### TRY IT:
Every record below must be retyped exactly, with the pictures left out.

SUPPLIED ENTRIES below:

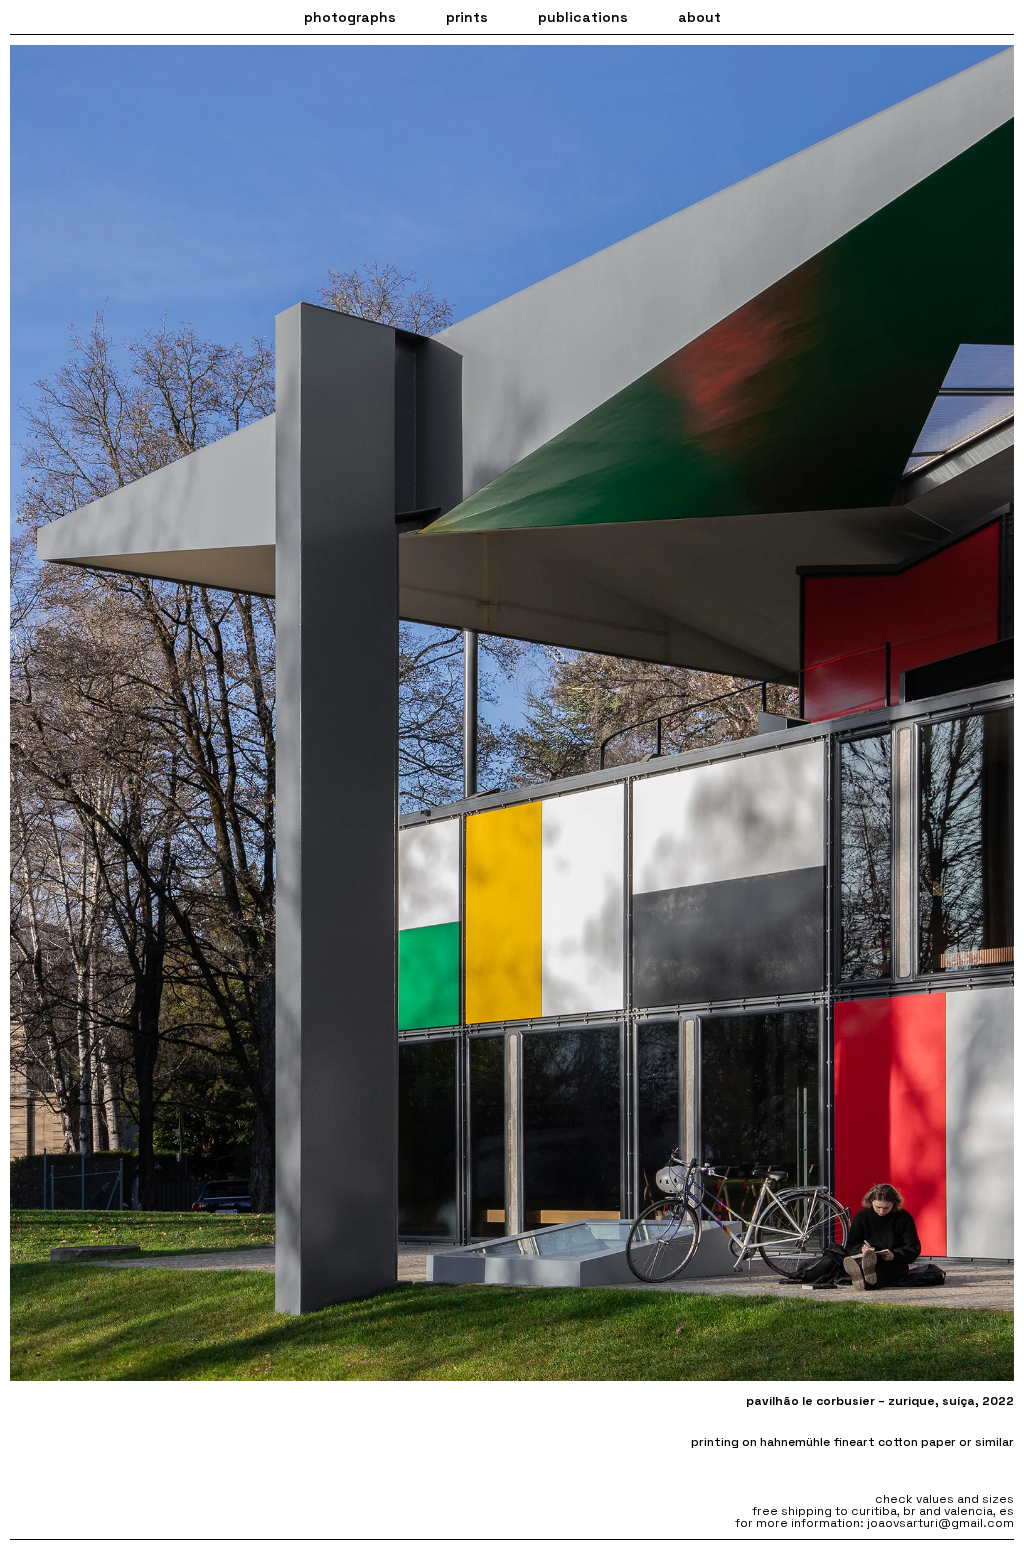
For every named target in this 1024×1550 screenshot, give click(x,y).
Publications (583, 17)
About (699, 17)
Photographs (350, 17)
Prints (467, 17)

End of SUPPLIED ENTRIES.

### COMPLETED TASK:
For every named target in this 1024×1550 screenshot, give click(x,y).
Publications (583, 17)
About (699, 17)
Photographs (350, 17)
Prints (467, 17)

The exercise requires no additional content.